Der Effekt klingt ein bischen nach einem Plattenspieler mit abgenutzer Nadel.

Das ganze ist jetzt fuer mich zum Kaufkriterium geworden, da es mich echt stoert.

Mich interessiert, ob ihr diesen Effekt auch kennt und ob es Sinn macht mir eine andere Preisklasse anzuhoeren.
Tantris
Hat sich gelöscht
#2 erstellt: 24. Jan 2003, 14:35
Hallo,

so, wie Du es schilderst, scheint es sich um Verzerrungen und/oder schmalbandige Verfärbungen im sog. Brillianzbereich zu handeln - wenn Du sagst, der Effekt tritt eher bei hohen Lautstärken auf, kann man vermuten, daß es Verzerrungen sind.

Welche Boxen hast Du denn gehört?

Eine andere Preisklasse macht nicht unbedingt Sinn, aber auf jeden Fall höre mal gute, also neutrale und sehr verzerrungsarme Boxen. Im genannten Preisbereich würde ich da die Klein+Hummel O300D empfehlen, die dürften mit die niedrigsten Verzerrungen haben.
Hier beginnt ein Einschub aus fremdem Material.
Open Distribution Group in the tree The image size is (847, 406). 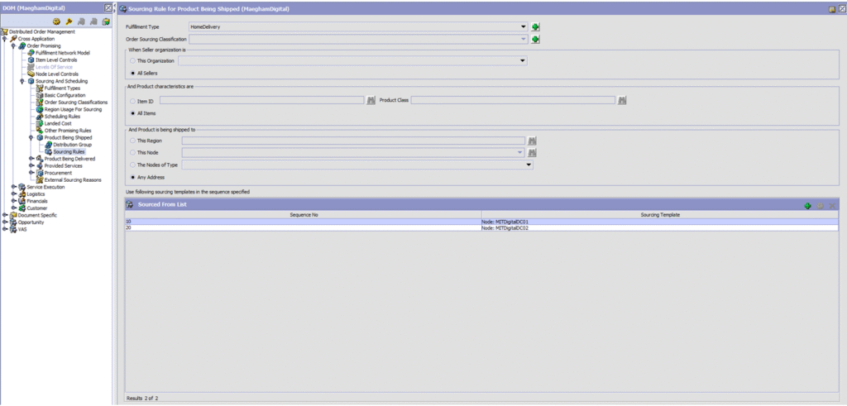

Ist leider relativ schwer, die probezuhören, weil sie nur von autorisierten Fachhändlern im Pro-Audio-Bereich vertrieben werden.

Gruß,

M.
Interpol
Hat sich gelöscht
#3 erstellt: 24. Jan 2003, 14:41
den effekt kenne ich nicht. liegt vielleicht daran, dass ich metal hoere. da muss es sogar metallisch klingen.

ich frage mich, wie laut du denn hoerst, dass schon verzerrungen hoerbar werden?

hast du zuhause getestet oder immer im selben hifi-laden? nicht, dass irgendwelche gegenstaende klappern, durch resonanzen im raum. das hatte ich naemlich auch schonmal, dass die weinglaeser im schrank aneinander stiessen. hat ne weile gedauert, bis ich es herausgefunden habe.

mfg
hallo
Stammgast
#4 erstellt: 24. Jan 2003, 17:05
Ich habe die Newtronics Skorpion, Cobalt 816, Triangel Zays, Dynaudio Audience 122+52, Buesline, B&W CDM1NT getestet. Die Newtronics und die Cobalt habe ich derzeit zu Hause. An Umgebungsgeraeusche glaube ich nicht, da ich zu Hause und im Studio den gleichen Effekt habe. Bei der Triangel und der Bluesline war er am geringsten aber auch hoerbar.
Die Lautstaerke war nicht extrem <= 80dBA.
Im Kopfhoerer oder noch besser im Konzertsaal habe ich den Effekt nicht. Der Studiobesitzer will ihn auch hoeren, aber der hoert auch Kabel und das Material auf dem der Verstaerker steht.
Mir kommt es echt so vor, leider reproduzierbar, als ob nach von der klaren Stimme noch etwas angeregt wird das nachschwingt.

Laut ueblicher Lautsprecherdaten liegt bei den Frequenzen und der Lautstaerke der Klirrfaktor doch deutlich unter 1% sollte also nicht hoerbar sein. Die hohe Frauenstimme, ich denkmal 2-4kHz, liegt dann damit ja im Bereich der Trennfrequenz. Bei der Triangle faengt der Hochtoener erst bei 6kHz an, vielleicht klingt sie deswegen was mein Problem betrifft am besten. Ich koennte mir jedenfalls vorstellen, dass das ganze durch Laufzeiten der verschiedenen Chassis ausgeloest wird und die menschliche Stimme ja am besten im Kopf gespeichert ist, sich also hier unterschiede zum Original am ehesten zeigen.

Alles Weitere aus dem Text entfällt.